What an intricate sort of torment it is to be the one left behind. How painful to know that the love of your life has died before you and that was how it was always going to happen. Jamie stands in the water, bracing herself on her soaked thighs, gasping in oxygen like so much detritus.

She can’t tell how much of the water on her face is from tears and how much is from the pathetic lake. The lake where Dani will lie forever, while her features ebb away and her memory fades with time. Jamie can’t breathe. She chokes and coughs on lake water, all the while wishing she had fallen to the bottom as well. Exhaustion cripples her lungs and legs until she stumbles to the ground.

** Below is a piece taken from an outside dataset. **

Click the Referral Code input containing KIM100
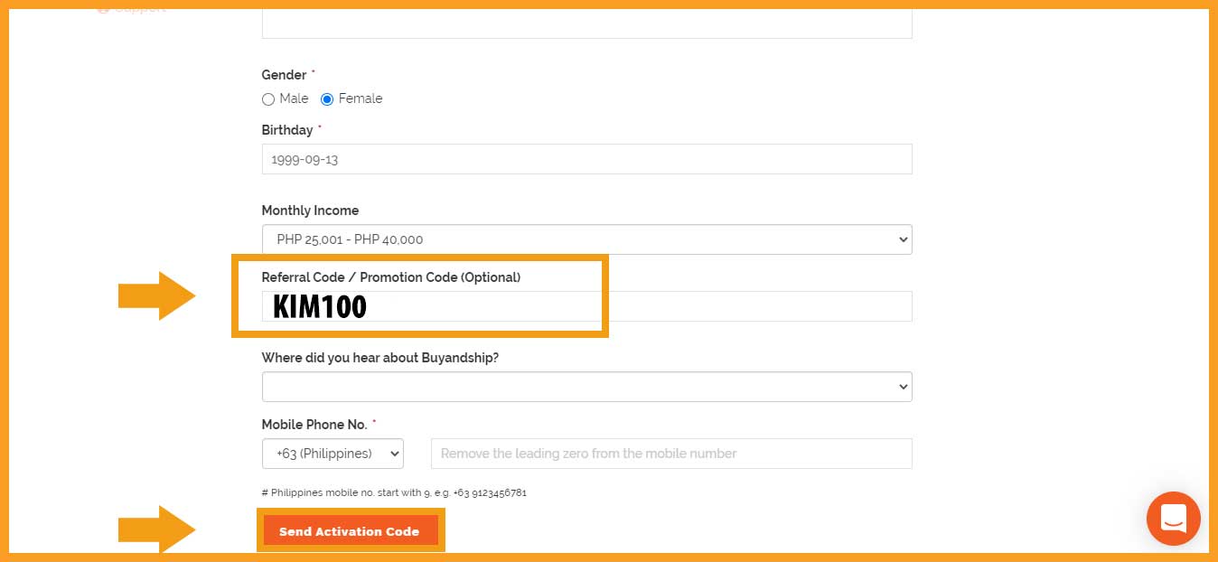Screen dimensions: 1218x562 [586, 306]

“Dani,” she whispers, but it is lost in the wind. Jamie has always known that their relationship was going to end this way. She has just always bargained for a little more time. One more day to wake up to Dani’s sleepy smile and soft skin. One more hour to sit by the screen with her and watch an Audrey Hepburn movie, complaining all the while about how old the men are. One more minute to say I love you, to watch the kettle boil and not worry about what Dani might see in her tea.

Just another second to have her wife back. She stumbles out of the lake as if drunk, even though she’s never felt so terribly clear sighted. Blood is rushing to her head in pathetic bursts and her limbs hang uselessly by her sides.

“I love you,” she whispers to the lady in the lake, all the while knowing that Dani cannot hear her.